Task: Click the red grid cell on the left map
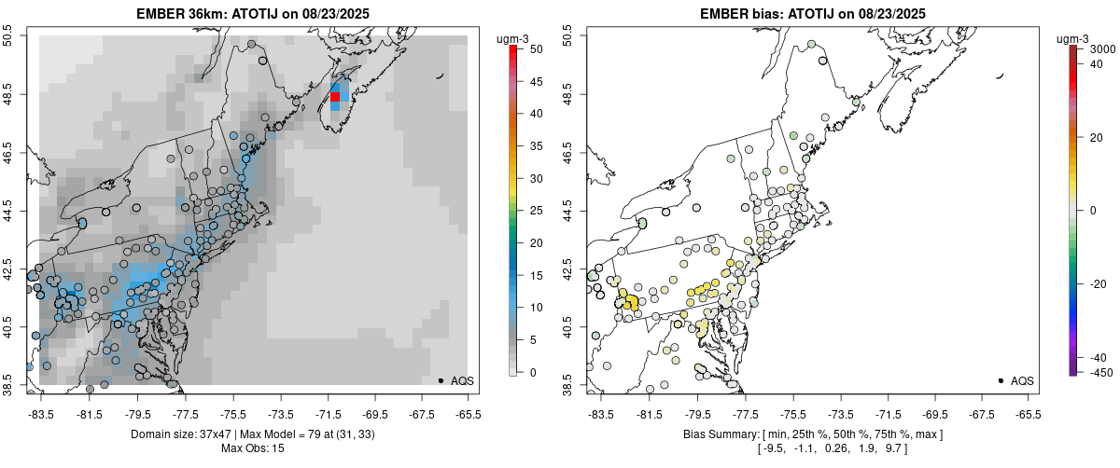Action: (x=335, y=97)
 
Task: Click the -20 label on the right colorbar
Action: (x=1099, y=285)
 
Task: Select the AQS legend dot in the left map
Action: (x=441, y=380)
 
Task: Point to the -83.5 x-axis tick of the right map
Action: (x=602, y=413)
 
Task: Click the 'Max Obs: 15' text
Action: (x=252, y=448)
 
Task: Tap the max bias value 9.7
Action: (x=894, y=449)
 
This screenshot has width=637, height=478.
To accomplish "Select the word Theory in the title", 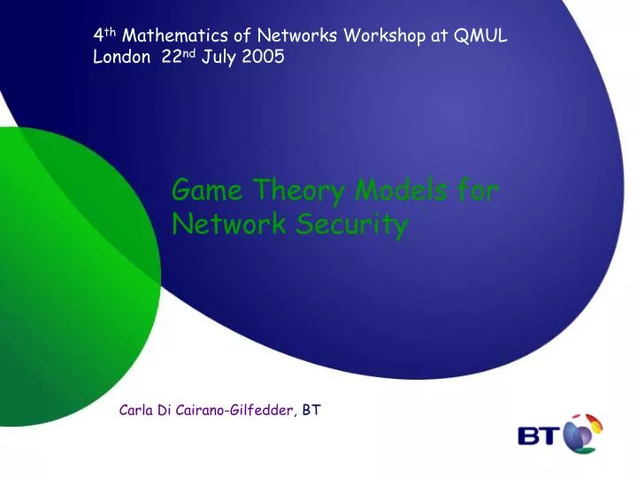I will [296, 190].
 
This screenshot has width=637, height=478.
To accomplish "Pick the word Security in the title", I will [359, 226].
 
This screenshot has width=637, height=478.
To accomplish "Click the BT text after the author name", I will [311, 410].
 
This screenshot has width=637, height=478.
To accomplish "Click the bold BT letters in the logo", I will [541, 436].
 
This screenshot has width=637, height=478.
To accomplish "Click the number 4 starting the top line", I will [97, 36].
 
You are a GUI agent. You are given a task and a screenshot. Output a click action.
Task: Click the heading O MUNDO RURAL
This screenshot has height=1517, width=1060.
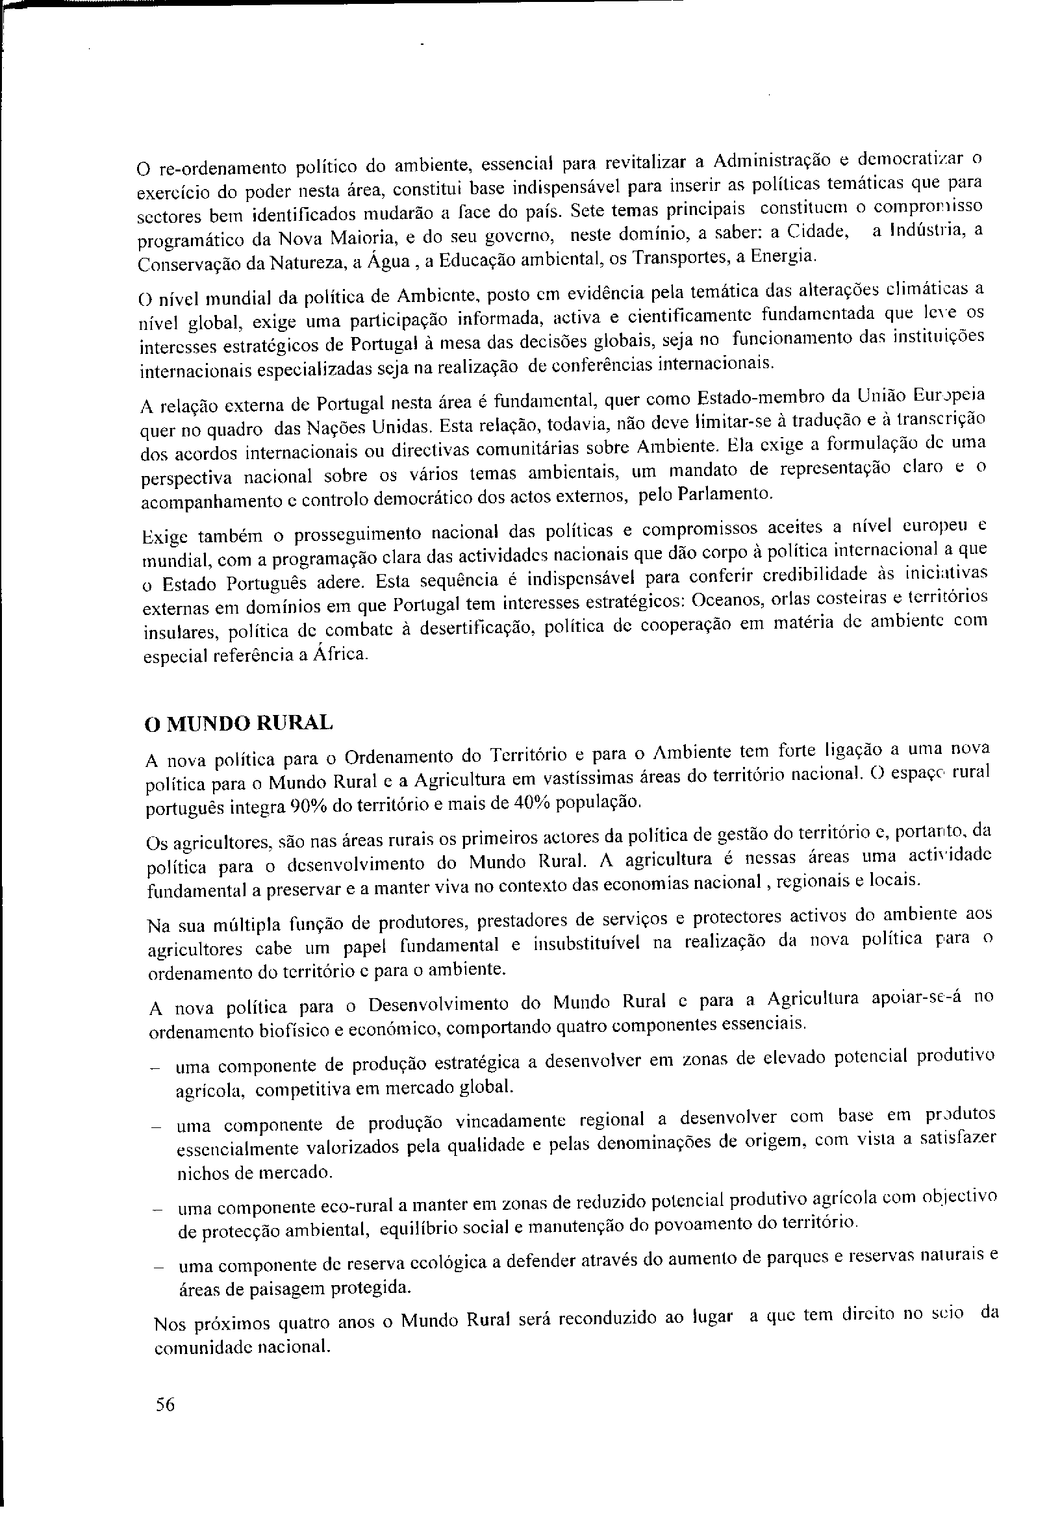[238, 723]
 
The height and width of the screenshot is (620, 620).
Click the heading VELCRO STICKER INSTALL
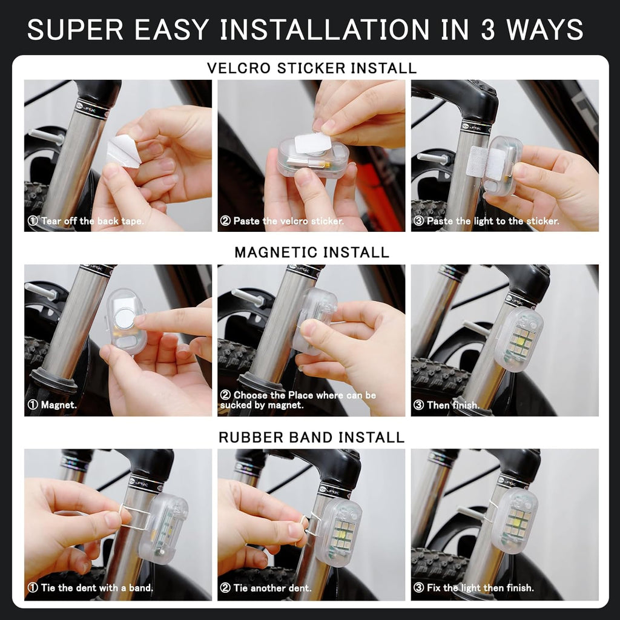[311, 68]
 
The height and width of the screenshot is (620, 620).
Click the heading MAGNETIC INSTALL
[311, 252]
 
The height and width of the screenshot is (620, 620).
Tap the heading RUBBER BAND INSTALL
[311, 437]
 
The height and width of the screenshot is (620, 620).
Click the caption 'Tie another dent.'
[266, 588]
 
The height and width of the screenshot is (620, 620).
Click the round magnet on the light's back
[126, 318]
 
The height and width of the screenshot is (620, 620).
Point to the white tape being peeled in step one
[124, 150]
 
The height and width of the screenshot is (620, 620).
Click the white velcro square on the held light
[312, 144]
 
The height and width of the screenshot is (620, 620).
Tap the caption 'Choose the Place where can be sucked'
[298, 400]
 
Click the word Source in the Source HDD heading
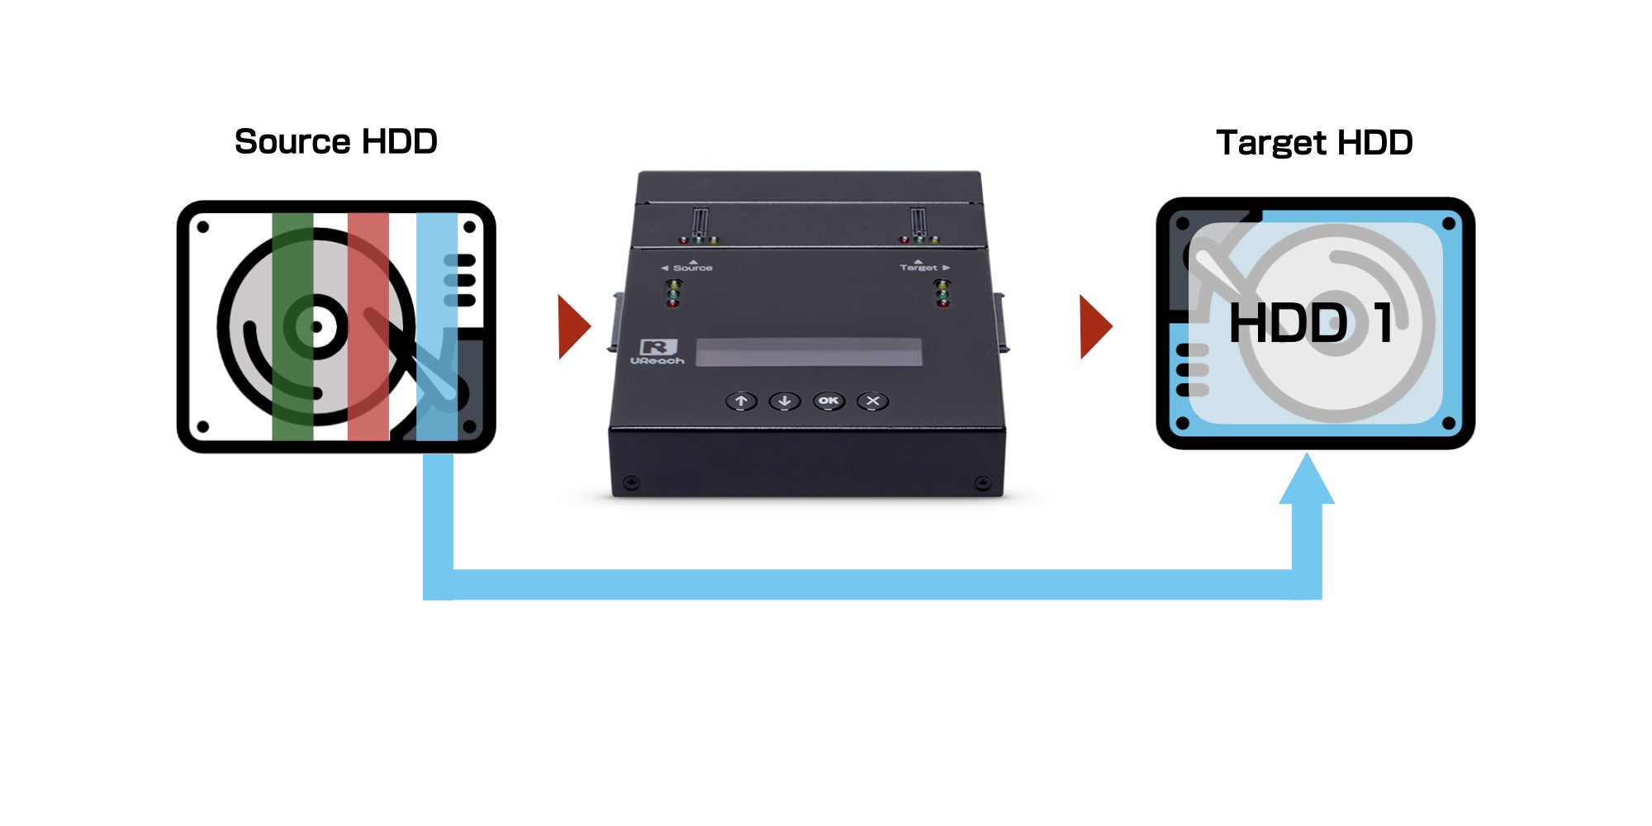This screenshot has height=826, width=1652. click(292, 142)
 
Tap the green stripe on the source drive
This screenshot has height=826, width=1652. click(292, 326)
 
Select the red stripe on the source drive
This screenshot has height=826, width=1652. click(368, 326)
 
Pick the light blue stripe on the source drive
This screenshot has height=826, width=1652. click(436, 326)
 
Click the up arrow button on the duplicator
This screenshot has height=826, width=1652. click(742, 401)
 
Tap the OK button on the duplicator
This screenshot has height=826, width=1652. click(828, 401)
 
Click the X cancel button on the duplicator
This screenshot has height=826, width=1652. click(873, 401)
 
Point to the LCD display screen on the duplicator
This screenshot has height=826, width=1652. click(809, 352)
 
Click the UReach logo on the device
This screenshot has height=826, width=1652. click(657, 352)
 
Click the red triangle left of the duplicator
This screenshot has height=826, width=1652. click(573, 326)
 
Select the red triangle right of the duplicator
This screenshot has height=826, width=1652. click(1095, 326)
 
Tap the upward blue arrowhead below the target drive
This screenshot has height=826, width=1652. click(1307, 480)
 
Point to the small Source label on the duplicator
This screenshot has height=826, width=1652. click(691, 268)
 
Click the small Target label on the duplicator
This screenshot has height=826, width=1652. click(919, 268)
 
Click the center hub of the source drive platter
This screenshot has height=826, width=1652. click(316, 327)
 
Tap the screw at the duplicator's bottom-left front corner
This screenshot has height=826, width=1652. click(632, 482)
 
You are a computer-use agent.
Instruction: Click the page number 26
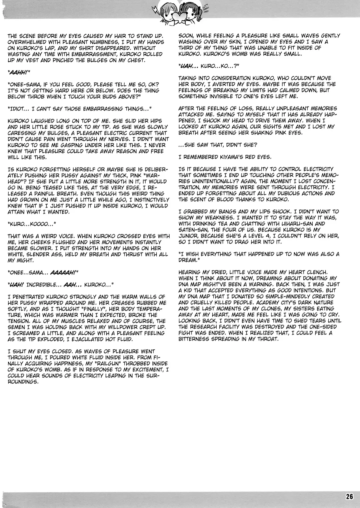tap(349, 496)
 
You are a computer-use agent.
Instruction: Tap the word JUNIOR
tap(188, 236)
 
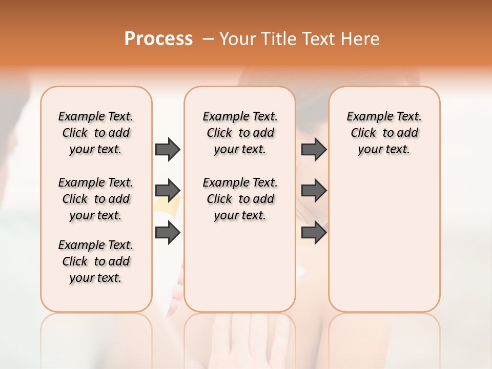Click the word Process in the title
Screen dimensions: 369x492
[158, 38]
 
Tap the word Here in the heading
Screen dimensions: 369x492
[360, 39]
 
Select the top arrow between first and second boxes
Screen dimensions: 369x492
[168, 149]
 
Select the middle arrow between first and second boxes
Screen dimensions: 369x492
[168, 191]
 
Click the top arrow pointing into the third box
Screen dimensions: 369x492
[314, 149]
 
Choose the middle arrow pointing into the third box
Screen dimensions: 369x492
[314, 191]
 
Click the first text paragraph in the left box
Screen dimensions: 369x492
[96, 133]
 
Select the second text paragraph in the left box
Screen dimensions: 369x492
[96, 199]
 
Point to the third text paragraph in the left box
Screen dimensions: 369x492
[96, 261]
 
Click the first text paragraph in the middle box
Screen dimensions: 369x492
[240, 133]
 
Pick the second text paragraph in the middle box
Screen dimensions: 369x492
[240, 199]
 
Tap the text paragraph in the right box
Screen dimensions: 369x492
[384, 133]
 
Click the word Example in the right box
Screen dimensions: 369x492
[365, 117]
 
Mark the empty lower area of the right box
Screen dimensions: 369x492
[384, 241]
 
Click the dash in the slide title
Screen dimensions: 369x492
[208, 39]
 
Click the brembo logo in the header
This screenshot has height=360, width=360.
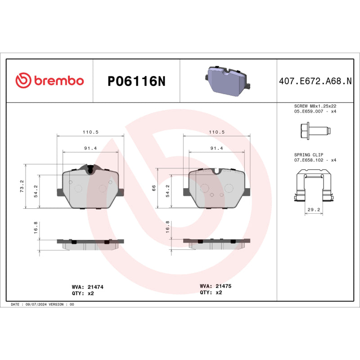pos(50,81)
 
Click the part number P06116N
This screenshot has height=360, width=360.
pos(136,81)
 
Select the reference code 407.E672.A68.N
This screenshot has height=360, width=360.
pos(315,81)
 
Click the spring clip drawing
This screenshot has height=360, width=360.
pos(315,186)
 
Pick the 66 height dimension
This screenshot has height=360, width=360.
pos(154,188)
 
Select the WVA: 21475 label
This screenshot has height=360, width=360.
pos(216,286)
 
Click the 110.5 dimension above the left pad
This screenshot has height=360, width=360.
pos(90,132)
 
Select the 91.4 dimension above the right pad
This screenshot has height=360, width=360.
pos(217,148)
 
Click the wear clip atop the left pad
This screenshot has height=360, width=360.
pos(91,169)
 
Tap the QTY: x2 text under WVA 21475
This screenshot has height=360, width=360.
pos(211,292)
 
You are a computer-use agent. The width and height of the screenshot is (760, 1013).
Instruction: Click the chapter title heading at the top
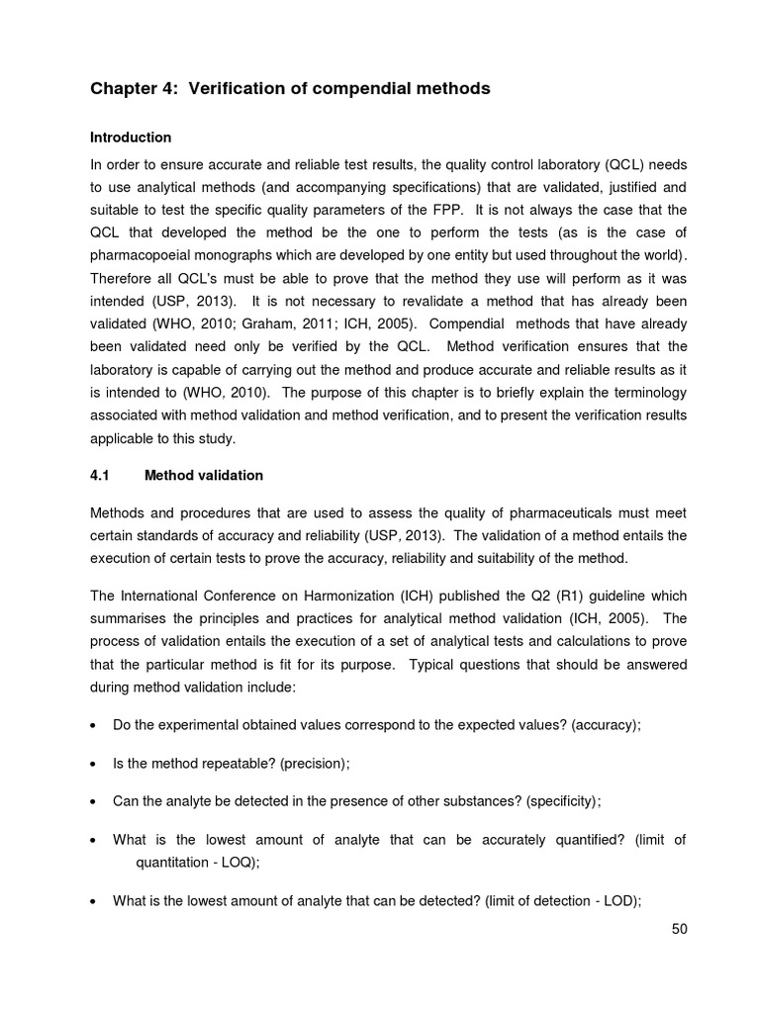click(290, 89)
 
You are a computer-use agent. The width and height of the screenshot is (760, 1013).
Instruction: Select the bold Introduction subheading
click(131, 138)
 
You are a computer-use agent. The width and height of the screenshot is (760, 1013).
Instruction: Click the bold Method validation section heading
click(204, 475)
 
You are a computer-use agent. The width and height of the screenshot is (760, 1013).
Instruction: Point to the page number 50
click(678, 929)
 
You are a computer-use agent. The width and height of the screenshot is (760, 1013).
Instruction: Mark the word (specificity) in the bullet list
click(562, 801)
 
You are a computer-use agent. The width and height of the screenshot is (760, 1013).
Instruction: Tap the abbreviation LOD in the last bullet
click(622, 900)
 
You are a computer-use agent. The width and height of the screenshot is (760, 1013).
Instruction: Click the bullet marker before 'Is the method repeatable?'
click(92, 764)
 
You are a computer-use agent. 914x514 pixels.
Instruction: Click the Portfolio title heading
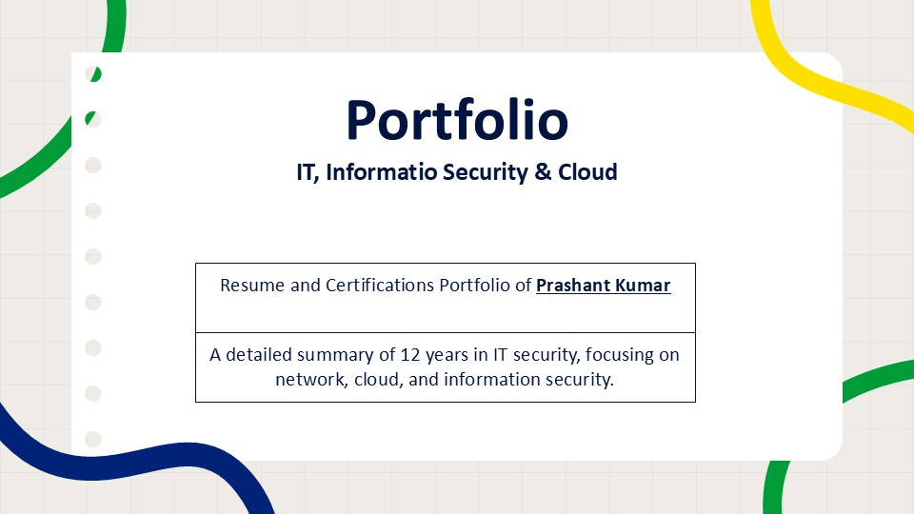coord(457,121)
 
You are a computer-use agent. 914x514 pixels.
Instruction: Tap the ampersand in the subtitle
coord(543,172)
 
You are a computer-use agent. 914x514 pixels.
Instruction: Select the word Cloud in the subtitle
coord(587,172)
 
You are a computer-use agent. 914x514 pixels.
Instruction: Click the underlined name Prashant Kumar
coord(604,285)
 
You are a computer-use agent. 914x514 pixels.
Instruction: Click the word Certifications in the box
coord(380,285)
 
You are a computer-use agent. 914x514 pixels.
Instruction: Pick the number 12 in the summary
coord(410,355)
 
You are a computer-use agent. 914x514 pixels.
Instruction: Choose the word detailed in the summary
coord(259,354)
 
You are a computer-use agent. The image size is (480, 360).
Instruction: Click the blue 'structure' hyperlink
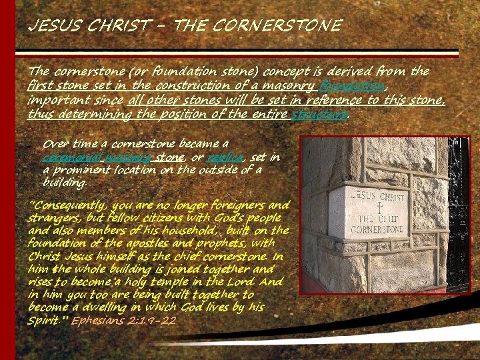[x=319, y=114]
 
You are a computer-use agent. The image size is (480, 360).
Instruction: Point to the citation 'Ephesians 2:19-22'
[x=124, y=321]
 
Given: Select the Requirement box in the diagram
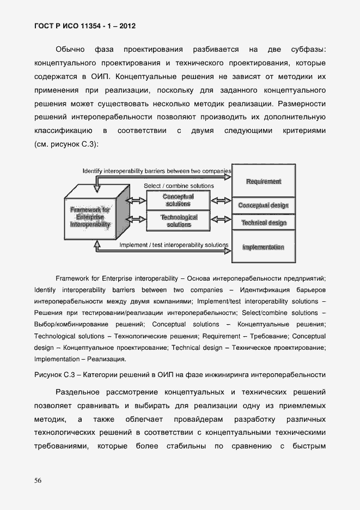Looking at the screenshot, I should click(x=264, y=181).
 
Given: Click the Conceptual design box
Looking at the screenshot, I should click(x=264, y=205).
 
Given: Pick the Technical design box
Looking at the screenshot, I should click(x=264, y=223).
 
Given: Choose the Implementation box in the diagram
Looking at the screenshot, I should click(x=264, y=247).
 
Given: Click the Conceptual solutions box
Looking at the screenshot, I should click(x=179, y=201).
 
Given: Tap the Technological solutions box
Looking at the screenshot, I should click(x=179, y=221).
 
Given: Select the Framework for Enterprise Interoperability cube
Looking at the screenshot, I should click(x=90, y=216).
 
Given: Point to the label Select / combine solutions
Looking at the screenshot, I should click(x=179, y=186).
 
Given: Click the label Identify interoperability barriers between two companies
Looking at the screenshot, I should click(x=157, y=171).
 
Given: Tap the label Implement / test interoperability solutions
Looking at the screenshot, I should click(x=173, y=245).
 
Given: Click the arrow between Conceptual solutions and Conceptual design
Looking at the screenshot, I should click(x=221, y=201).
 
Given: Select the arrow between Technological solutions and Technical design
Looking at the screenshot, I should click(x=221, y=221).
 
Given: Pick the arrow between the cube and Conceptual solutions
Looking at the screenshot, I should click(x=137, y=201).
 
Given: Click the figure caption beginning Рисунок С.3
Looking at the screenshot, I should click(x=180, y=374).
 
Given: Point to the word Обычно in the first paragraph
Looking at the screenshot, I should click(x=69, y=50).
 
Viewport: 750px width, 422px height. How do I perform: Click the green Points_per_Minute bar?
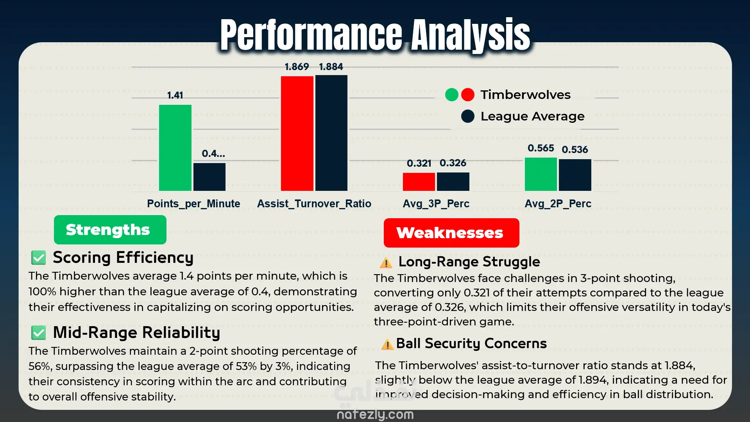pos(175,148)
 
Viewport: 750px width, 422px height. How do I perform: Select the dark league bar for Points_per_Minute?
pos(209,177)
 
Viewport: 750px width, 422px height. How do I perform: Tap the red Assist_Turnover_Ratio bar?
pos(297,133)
——
**OBJECTIVE:**
Rewrite the records, requests included, starting at the line that contains "Click the first text paragraph in the middle" and ending at the line that contains "pos(90,132)", and increase every coordinate in the answers by 76. Leave the pictures out of your answer.

**ANSWER TO THIS TASK:**
Click the first text paragraph in the middle box
Screen dimensions: 369x492
[316, 209]
 
Pick the second text paragraph in the middle box
Screen dimensions: 369x492
[316, 275]
 
Tap the text paragraph in the right box
Screen dimensions: 369x492
[460, 209]
 
Click the word Example in the right box
Screen dimensions: 369x492
[441, 193]
 
Mark the empty lower area of the right box
Screen dimensions: 369x492
[460, 317]
 
Click the dash in the slide title
Screen dimensions: 369x492
[284, 115]
 
Click the brembo logo in the header
This screenshot has height=360, width=360.
pos(126,157)
 
Click the part number P06116N
This screenshot has height=360, width=360.
pos(212,157)
 
Select the reference code 407.E672.A68.N
This screenshot has height=360, width=360.
pos(391,157)
 
Click the spring clip drawing
This screenshot has height=360, width=360.
pos(391,262)
 
Pick the 66 height dimension
This screenshot has height=360, width=360.
pos(230,264)
 
Select the WVA: 21475 label
This screenshot has height=360, width=360.
pos(292,362)
 
Click the 110.5 dimension above the left pad
This screenshot has height=360, width=360.
pos(166,208)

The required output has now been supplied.